Jacob is a scoundrel. He is no hero. He has done terrible things and betrayed his family. He is selfish and greedy and now he is running because he is terrified to face the consequences of his actions. He flees into the wilderness, but you and I know that the wilderness isn’t where we go for refuge. It is where the wild things live. It is where we lose our way. We may find ourselves face to face with the reality that we could die here.
It is curious to me that Jacob’s encounter in the wilderness wasn’t with a wild beast, but with an angel. My friend Jan Richardson asks, “How will we see the angels if we don’t go into the wilderness? How will we recognize the help that God sends if we don’t seek out the places beyond what is comfortable to us, if we don’t press into terrain that challenges our habitual perspective? How will we find the delights that God provides even—and especially—in the desert places?”

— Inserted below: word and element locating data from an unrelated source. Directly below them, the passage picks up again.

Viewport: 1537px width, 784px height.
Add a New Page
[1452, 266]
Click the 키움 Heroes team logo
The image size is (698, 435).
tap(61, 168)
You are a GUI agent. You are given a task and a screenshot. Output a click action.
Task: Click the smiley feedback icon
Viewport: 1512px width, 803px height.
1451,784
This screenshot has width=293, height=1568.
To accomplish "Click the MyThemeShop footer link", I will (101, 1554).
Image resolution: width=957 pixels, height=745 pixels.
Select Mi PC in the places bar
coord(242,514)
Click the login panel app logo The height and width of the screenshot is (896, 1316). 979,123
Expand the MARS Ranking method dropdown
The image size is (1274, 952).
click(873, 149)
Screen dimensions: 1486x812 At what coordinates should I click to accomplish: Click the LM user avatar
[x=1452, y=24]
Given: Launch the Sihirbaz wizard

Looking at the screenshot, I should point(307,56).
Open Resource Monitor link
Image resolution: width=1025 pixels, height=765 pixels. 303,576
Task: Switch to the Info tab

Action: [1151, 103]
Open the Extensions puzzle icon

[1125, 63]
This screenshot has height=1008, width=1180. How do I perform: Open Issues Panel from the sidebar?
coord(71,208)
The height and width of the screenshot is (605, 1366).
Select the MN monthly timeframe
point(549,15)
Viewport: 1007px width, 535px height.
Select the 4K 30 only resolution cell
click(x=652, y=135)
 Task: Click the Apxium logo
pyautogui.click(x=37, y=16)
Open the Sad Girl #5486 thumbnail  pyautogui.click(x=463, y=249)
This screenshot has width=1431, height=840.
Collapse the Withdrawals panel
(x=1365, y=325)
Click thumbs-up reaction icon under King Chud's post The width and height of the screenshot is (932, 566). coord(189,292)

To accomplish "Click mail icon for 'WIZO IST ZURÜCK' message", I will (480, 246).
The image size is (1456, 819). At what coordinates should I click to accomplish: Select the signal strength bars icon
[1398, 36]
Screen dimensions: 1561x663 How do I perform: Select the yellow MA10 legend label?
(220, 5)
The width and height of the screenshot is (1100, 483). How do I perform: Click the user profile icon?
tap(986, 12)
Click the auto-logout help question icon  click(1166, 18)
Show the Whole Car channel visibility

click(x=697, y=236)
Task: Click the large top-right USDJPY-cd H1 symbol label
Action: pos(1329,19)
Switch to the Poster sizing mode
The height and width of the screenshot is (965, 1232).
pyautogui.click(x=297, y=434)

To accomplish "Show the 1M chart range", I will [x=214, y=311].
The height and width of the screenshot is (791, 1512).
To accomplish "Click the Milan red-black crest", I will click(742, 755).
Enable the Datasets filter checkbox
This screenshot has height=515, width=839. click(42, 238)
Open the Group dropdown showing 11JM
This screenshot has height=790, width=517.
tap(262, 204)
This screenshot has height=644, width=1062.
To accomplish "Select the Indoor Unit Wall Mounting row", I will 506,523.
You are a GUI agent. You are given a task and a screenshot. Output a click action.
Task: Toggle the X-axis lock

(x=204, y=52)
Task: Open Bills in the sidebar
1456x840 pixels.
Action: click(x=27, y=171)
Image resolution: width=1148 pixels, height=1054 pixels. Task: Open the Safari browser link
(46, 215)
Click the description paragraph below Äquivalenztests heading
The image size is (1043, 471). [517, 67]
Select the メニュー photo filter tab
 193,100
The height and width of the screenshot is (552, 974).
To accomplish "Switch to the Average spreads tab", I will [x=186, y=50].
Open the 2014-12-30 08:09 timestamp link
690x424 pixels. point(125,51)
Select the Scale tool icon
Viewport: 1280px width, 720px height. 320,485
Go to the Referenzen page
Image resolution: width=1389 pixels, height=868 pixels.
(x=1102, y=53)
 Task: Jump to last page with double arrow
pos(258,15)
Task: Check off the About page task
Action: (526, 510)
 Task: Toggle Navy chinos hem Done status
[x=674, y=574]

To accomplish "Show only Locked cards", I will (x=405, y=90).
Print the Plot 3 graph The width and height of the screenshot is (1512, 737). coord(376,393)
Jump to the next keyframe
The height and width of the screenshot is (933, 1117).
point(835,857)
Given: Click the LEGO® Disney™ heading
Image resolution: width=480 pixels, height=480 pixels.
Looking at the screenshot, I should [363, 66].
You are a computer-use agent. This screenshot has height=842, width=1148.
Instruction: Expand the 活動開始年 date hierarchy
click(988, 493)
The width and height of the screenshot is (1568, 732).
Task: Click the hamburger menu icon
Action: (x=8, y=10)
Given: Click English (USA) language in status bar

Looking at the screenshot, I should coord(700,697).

When I am talking with people, I am stunned at the courage they summon to face the angels in the wilderness. I am humbled by their commitment to wholeness and the vulnerability that is required for us to fully enter the struggle. This struggle will lead to embracing the parts of us that we’d rather ignore. No one said it would be easy, but does it have to be this hard?
Yet in spite of the difficulty there is grace and hope. Here is what God said to Jacob, “I am the Lord, the God of Abraham your father and the God of Isaac; the land on which you lie I will give to you and to your offspring…all the families of the earth shall be blessed in you and in your offspring. Know that I am with you and will keep you wherever you go, and will bring you back to this land; for I will not leave you until I have done what I promised you.” (Genesis 28: 13-15)
Jacob who has betrayed and cheated is given a promise that he and his offspring will be a blessing to all people! It takes my breath away to encounter a God so full of grace who will not leave us and who always keeps promises. Jacob wakes from sleep and recognizes that God is right there in the wilderness. It is astonishing that God shows up in our struggles and vulnerability and promises to be with us.
On our birthday as a congregation, the angels show up to speak the truth, to show us our task in the world and to remind us that God will not leave us. Like Jacob, may we wake from sleep and recognize the presence of God here. May we understand that we are to bless all of God’s people. May we see the beautiful buildings we inhabit at St. Michael’s as places where God dwells. May we understand that we who have received so much from God, are to be carriers of God’s grace and compassion to all.